2 Dec 2015

Rain offers brief respite for Marlborough fire crews

2:23 pm on 2 December 2015

Light rain in Marlborough has not eased fire risk concerns but is providing a break for firefighters still working on the Waikakaho Valley fire near Blenheim, the Fire Service says.

Nine helicopters fought the forest fire in the Waikakaho Valley by air last week.

Nine helicopters fought the forest fire in the Waikakaho Valley by air last week. Photo: SUPPLIED / Grant Teichmann

The blaze broke out last week and ripped through about 450ha of pine forest.

Marlborough principal rural fire officer Richard McNamara said the fires were still burning deeply at a number forestry dump sites, but volunteer firefighters had been pulled out and forestry crews had taken over.

He said the scale of the fire was exceptional as were the efforts to contain it.

"All of that military precision, all of that resource and all of the hard work that's gone in by volunteers, heavy earthmoving machinery operators, contractors, pilots, volunteer crews with urban and rural crews, was directed at ensuring families were able to return to their homes," Mr McNamara said.

Deputy principal rural fire officer John Foley said the forest fire underlined the importance of insurance to rural landowners, who were liable for firefighting costs which could run into many thousands and, sometimes millions, of dollars.

The latest estimate of firefighting costs for the Waikakaho Valley fire was about $900,000, excluding the cost of the damage.

Mr Foley said fire investigators were expected to take another week or two to file their report on the source of the fire which began during commercial logging operations.

The light rain which fell in Marlborough yesterday and again today was not enough to douse the fires but good progress was being made, he said. The firefighting effort had been scaled down to six crews today, including a relief crew from the West Coast, along with two 30-tonne diggers and two bulldozers working at the site.

Mr McNamara said control and responsibility for the management of the scene of the fire had been handed back to the forestry management companies, and the focus remained on ensuring the fire did not spread beyond the perimeter.

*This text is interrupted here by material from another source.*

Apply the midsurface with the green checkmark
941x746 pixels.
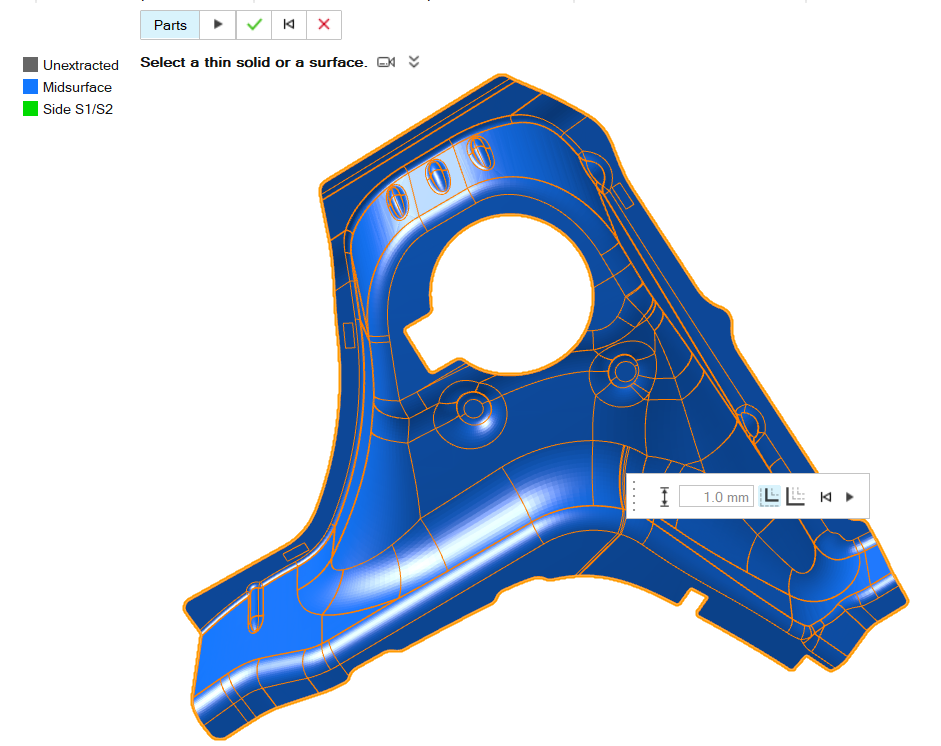pos(254,25)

"My heart goes out to the families affected by this - the forest has burnt and a lot of forest production potential has gone but people have homes to return to."

Fighting the fire from the air with the number of helicopters used was "starting to push the envelope", he said.

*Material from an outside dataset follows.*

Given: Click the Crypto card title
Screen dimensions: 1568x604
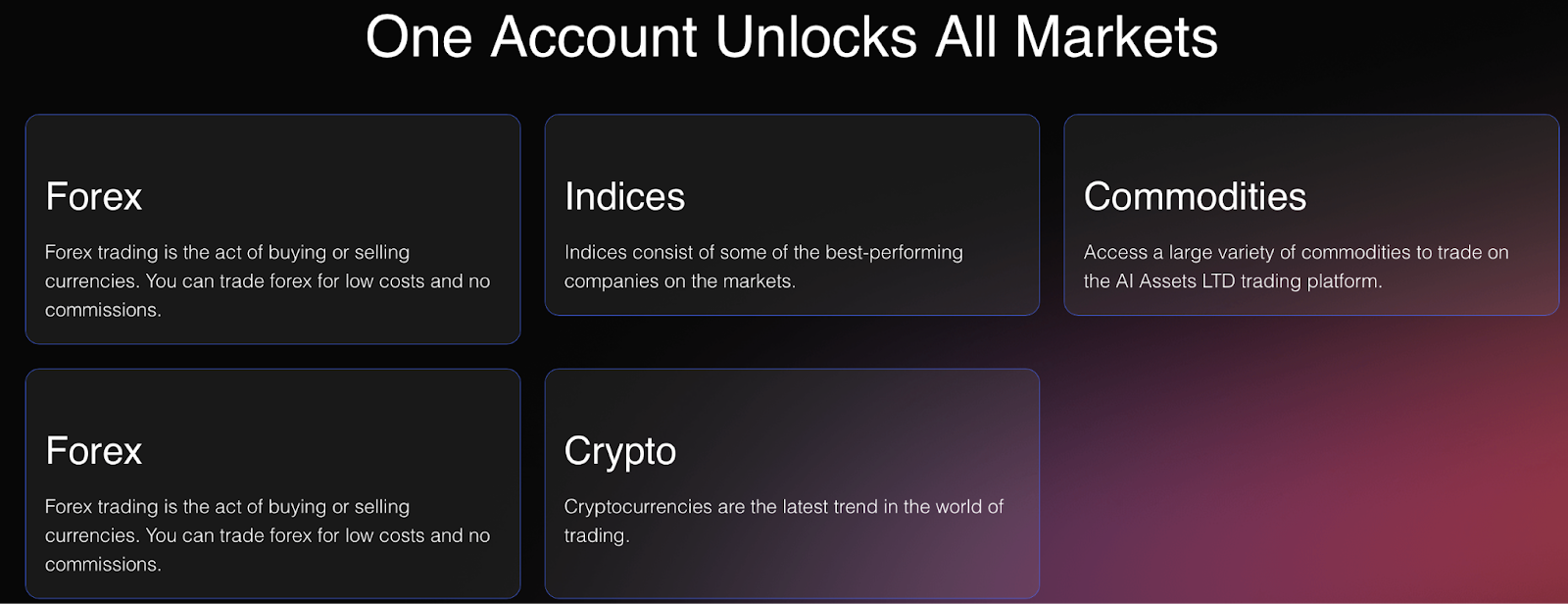Looking at the screenshot, I should (619, 451).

"It was like a military operation. When you have 10 aircraft working in heavy smoke in an area with a lot of overhead wires, we were pushing it but it was done professionally. We had an air attack overhead managing the aircraft - he was flying in a smaller aircraft above the "bombing" circuit, managing those drops for best effect and to link with ground crews.

"We also worked closely with heavy machinery contractors for safety and good effect."

The roads were open again but the public should avoid the area as fire vehicles and forestry trucks were still operating. The current total fire ban in force across the Marlborough District would be reviewed within the next two days.